D'autre part, même en dehors du souci de respect de la laïcité, on peut se poser la question de savoir s'il faut rendre autant hommage à Jean Paul II. Son long règne fut certes marqué par des réalisations considérables, il eut un rôle important pour la paix et dans la mise à mal du communisme institutionnel. En revanche, il ne prit pas toujours les décisions les plus sages, et cela se voit particulièrement dans son conservatisme religieux, se traduisant par une lutte décidée contre l'utilisation du préservatif, ce qui était irresponsable à l'heure de l'explosion de la mortalité due au SIDA. Il a également combattu l'avortement et l'homosexualité avec un même effort. Un bilan tâché donc, qui ne fut pas pris en compte dans la décision du Maire de Paris. Ce n'est d'ailleurs pas la première personnalité à qui l'on rend hommage de cette façon, sans regard vis-à-vis de la valeur des réalisations de celles-cI. Par exemple, était-il bien nécessaire qu'il y ait un lieu dans Paris nommé après Henri Krasucki, le leader syndical de la CGT ? Quant au quai François Mitterrand, rend-il hommage à l'homme, ce qui serait hautement discutable, ou bien seulement à la fonction présidentielle ? Ce serait alors une espèce de nécessité de circonstance qui voudrait que chaque Président de la Vème République ait un lieu dans Paris nommé à son nom. Mais François Mitterrand avait déjà la Grande Bibliothèque qu'il avait fait construire, comme le Musée du Quai Branly prendra probablement le nom de Jacques Chirac après la mort de ce dernier.
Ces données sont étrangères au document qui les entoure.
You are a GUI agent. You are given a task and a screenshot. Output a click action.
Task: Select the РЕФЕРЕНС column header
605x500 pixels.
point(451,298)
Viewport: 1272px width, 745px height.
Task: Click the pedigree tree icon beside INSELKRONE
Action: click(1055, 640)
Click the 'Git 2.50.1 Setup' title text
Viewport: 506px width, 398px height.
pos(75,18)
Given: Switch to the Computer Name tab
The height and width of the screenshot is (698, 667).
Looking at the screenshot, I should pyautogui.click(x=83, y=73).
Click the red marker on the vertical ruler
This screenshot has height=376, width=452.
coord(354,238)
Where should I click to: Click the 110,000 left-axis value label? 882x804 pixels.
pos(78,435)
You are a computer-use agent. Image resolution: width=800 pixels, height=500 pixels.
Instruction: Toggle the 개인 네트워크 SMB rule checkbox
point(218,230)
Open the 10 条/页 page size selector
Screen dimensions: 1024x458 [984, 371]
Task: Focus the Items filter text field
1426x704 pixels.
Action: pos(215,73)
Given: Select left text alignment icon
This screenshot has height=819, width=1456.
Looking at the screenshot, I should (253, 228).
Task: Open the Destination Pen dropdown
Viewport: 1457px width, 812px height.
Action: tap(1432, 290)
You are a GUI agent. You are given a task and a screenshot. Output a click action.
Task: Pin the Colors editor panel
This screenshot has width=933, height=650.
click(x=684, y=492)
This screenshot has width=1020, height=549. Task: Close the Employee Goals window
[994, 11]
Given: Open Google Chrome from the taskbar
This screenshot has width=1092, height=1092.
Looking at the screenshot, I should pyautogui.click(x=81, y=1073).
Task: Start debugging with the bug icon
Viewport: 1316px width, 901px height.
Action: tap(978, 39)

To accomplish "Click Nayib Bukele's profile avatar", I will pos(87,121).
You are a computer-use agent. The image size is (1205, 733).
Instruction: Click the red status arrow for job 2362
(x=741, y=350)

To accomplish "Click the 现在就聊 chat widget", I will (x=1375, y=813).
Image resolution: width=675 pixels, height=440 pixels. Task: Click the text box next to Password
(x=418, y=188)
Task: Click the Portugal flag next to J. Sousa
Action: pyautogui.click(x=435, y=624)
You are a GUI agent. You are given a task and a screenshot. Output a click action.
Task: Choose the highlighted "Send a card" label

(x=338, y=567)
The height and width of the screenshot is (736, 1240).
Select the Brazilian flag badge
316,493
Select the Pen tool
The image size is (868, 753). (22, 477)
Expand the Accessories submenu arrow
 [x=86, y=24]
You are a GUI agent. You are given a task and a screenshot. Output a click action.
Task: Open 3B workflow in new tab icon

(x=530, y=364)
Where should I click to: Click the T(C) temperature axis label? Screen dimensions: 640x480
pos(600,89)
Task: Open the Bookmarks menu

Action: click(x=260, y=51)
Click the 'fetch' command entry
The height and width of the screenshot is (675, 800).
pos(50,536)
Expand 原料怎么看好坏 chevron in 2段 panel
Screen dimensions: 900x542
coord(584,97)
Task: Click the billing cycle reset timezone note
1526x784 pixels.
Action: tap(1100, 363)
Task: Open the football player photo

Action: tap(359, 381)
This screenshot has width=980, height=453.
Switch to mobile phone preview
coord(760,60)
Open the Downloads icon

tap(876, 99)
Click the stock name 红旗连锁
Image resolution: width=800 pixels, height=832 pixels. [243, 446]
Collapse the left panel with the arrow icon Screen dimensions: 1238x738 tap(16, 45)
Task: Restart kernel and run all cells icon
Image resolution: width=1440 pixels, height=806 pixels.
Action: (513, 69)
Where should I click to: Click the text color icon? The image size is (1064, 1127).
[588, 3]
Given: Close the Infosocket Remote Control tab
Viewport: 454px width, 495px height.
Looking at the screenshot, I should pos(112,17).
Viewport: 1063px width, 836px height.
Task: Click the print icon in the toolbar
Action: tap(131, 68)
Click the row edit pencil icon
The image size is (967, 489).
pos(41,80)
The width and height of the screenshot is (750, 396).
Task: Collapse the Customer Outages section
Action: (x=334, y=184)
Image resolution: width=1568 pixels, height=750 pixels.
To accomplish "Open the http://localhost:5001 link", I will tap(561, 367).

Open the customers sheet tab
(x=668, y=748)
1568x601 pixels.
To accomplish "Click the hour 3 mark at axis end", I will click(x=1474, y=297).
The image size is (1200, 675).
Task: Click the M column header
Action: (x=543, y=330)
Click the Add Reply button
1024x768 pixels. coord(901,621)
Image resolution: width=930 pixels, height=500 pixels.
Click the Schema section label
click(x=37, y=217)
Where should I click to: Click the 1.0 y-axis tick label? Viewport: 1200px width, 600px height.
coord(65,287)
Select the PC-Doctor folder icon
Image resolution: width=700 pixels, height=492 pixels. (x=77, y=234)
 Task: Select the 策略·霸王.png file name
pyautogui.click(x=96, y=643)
En dernier lieu, est-il bien utile de débaptiser des lieux aux noms bien établis juste pour rendre des hommages de forme à des personnalités disparues récemment, mais qui ne diront peut-être rien aux générations futures. Parfois, même les noms les plus forts ne dominent pas face aux appellations historiques. Ainsi, la place de l'Etoile ou l'aéroport de Roissy sont plus connus par ces dénominations que par le nouveau nom prestigieux qu'il leur a été attribué, celui de Charles de Gaulle. De même, le parvis de Notre Dame, immortalisé par Victor Hugo dans Notre Dame de Paris, sera certainement toujours connu sous ce nom là dans des dizaines d'années. Ce changement de nom apparaît donc vain autant que non justifié. Il n'est alors pas étonnant qu'il ait fait autant débat.